■ **WRITTEN PROBLEM**
Retype the part of the material that opens with the line containing "You are a GUI" and closes with the line containing "The image size is (917, 530).", both of those lines included.

■ **DATA FOR THE TASK**
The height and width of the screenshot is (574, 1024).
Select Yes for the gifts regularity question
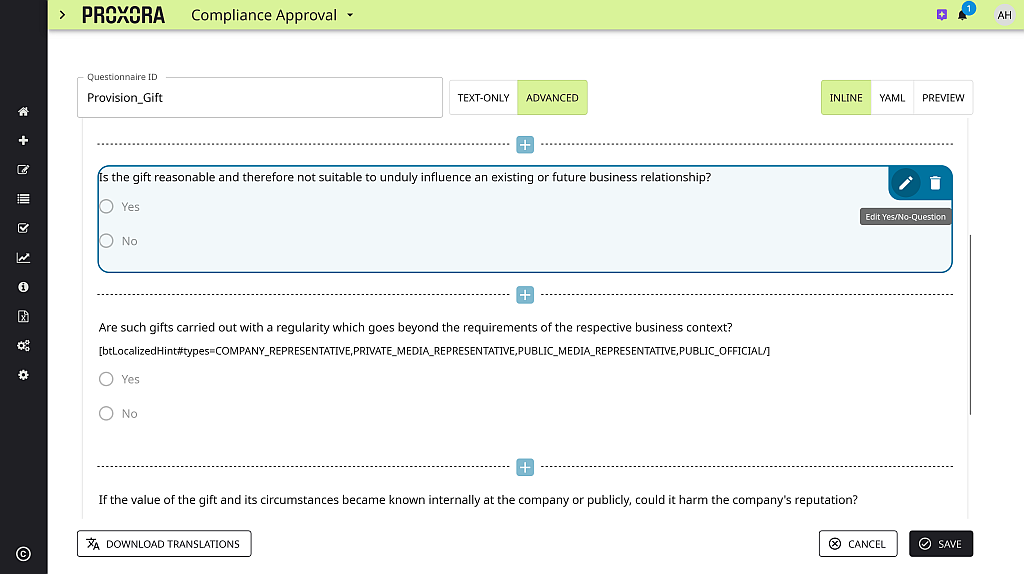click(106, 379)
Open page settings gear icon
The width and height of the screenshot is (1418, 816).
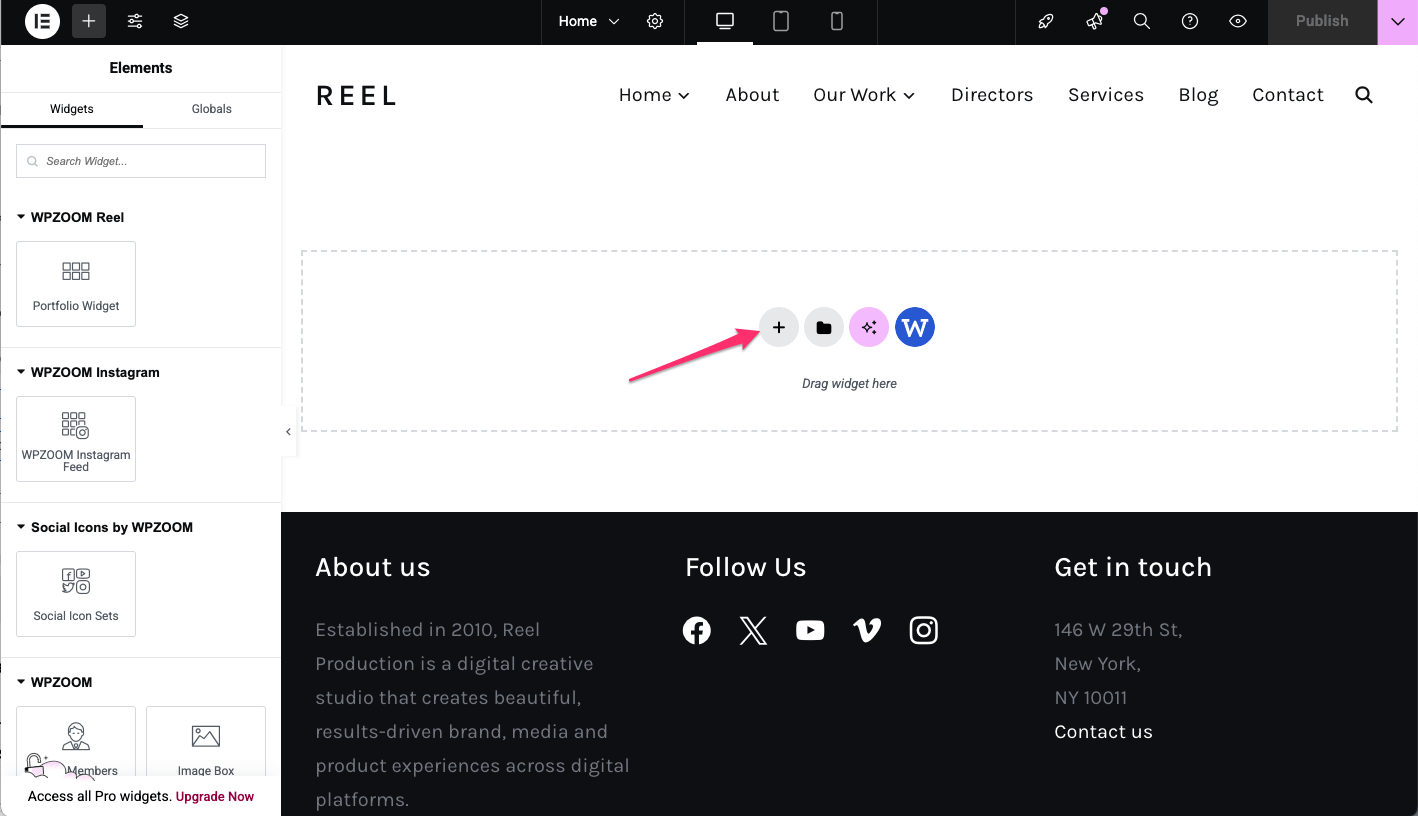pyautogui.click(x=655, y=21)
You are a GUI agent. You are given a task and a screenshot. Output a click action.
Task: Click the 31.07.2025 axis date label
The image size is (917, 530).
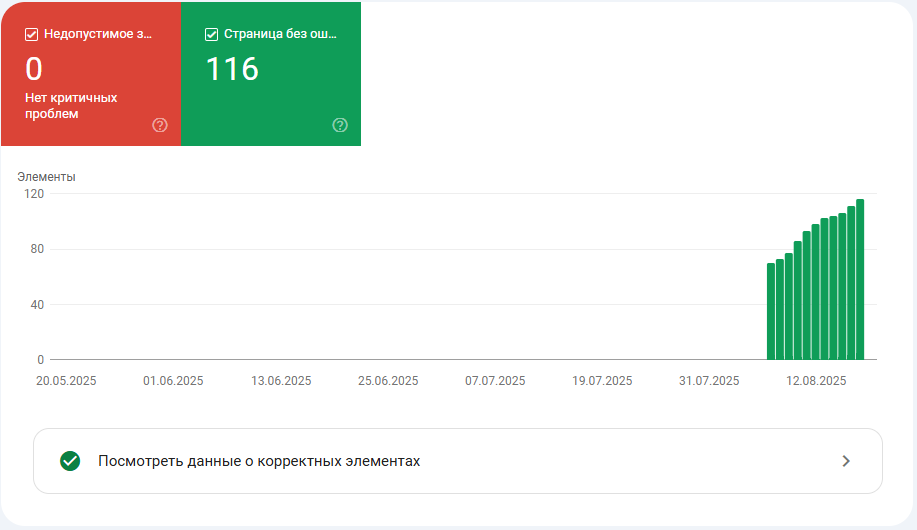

==

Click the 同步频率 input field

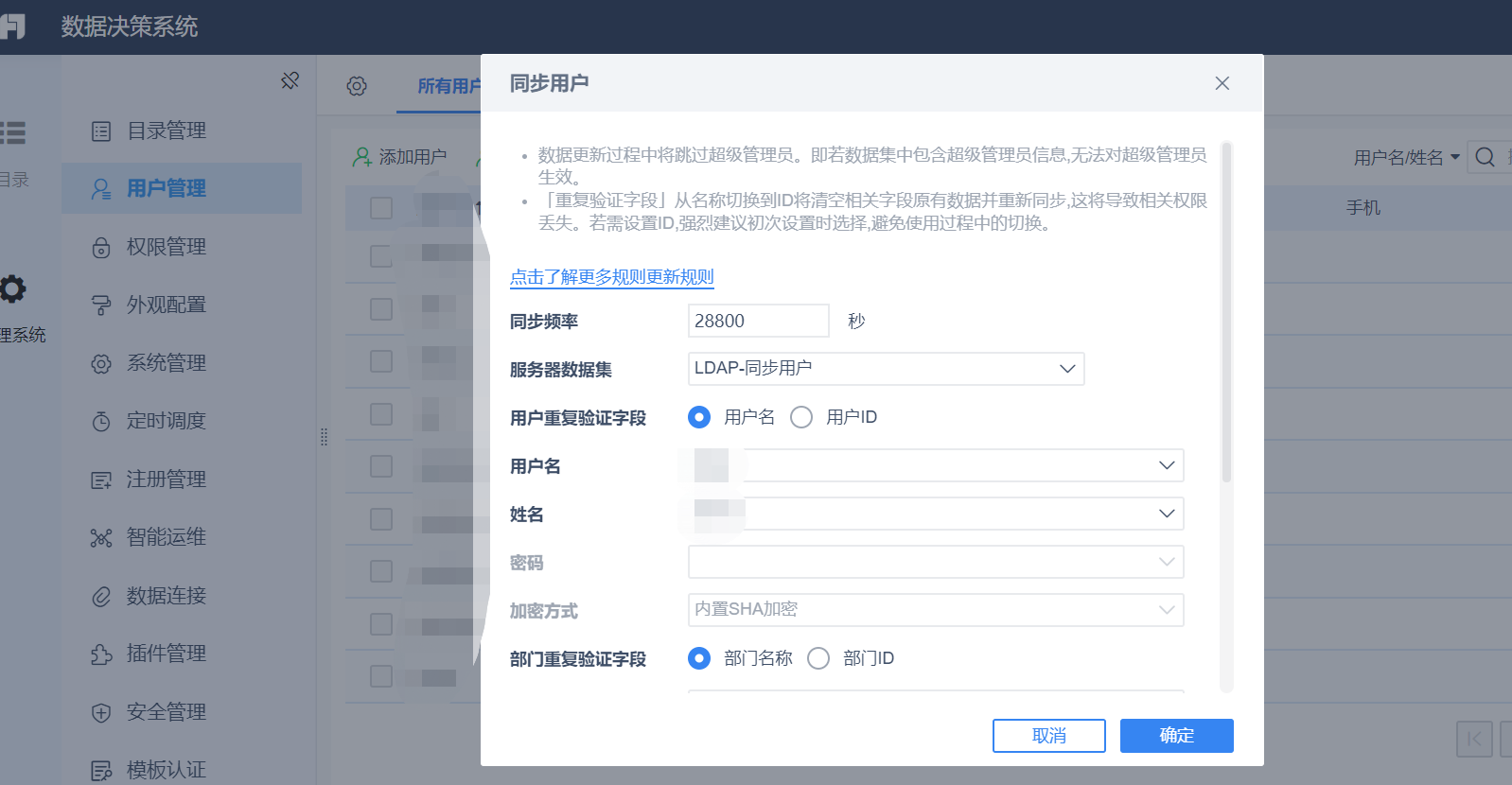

■ **RESULT OF THIS EXERCISE**
You are a GUI agent. You are given a task and a screenshot. Output a click action.
Task: Click the 31.07.2025 axis date label
The image size is (917, 530).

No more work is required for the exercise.